Janelas abertas para o mundo
Desde 2014, quando o TiX foi lançado, vários municípios e instituições vêm adquirindo o equipamento. A Prefeitura de Recife (PE), por exemplo, comprou 190 teclados. Em Belo Horizonte, um lugar especial ganhou de presente o equipamento: o Núcleo Assistencial Caminhos para Jesus, localizado no Bairro Floramar, na Região Norte da capital mineira, e que abriga cerca de 500 idosos e pessoas com paralisia cerebral há mais de 50 anos.
Arthur dos Santos, terapeuta ocupacional do núcleo, o mesmo que ajuda Arleandro a escrever seus textos, ressalta a importância do aparelho para a vida de quem tem paralisia cerebral e outras doenças que comprometem a mobilidade. “O recurso é incrível. Por mais que você dê um tablet ou um computador, eles não conseguem acessar sozinhos, estão sempre dependendo de outras pessoas. Agora, quando se coloca um teclado como esse, que ele consegue fazer o que quer, você abre uma janela sem fim para eles.”
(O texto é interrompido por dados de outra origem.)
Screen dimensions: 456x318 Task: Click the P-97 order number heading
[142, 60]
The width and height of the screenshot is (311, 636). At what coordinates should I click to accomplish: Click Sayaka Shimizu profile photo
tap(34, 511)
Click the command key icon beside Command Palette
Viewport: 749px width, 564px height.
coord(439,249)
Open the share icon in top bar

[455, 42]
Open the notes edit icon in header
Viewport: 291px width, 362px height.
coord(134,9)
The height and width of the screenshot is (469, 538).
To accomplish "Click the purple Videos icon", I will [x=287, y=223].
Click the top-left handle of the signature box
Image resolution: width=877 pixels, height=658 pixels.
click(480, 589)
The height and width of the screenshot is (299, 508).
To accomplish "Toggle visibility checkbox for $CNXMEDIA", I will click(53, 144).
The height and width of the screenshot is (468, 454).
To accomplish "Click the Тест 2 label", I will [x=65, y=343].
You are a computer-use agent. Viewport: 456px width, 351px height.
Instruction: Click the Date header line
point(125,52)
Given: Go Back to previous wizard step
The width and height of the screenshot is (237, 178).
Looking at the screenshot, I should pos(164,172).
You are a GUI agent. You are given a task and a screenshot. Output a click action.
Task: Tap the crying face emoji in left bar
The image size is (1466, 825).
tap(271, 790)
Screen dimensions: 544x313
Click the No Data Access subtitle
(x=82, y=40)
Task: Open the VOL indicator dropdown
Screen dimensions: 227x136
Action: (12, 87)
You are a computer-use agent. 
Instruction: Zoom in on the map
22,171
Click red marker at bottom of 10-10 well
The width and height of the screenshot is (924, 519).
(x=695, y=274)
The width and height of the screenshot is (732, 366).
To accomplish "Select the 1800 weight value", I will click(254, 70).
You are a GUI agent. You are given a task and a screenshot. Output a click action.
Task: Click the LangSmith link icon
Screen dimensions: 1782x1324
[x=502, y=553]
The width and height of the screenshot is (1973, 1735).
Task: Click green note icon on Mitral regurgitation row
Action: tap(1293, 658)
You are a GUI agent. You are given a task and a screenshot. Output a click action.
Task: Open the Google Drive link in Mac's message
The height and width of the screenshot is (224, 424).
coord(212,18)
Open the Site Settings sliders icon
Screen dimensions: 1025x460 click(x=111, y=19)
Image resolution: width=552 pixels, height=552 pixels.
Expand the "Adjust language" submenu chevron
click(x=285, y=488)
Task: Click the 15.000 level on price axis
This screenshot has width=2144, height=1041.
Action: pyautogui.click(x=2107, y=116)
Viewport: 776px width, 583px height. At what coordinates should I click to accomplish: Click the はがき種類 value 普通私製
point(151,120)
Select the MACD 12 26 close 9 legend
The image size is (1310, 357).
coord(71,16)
A Casa do Caminho, uma das quatro estruturas presentes no núcleo, abriga quase 90 pessoas de 0 até 54 anos. Dessas, de acordo com Arthur, apenas cinco conseguem ter acesso ao teclado, já que as limitações físicas e mentais de alguns os impedem de utilizar a inovação. Mesmo assim, o aparelho proporciona esperança e conhecimento aos moradores do lugar. Conforme conta o terapeuta, com o aparelho, é possível facilitar o acesso em sites de buscas para conhecer novos países e culturas e até no YouTube, onde podem, inclusive, escolher as próprias músicas. “Antigamente, alguns falavam e eu digitava. Agora eles conseguem expressar. Esses recursos mostram que eles são capazes”, finaliza o terapeuta.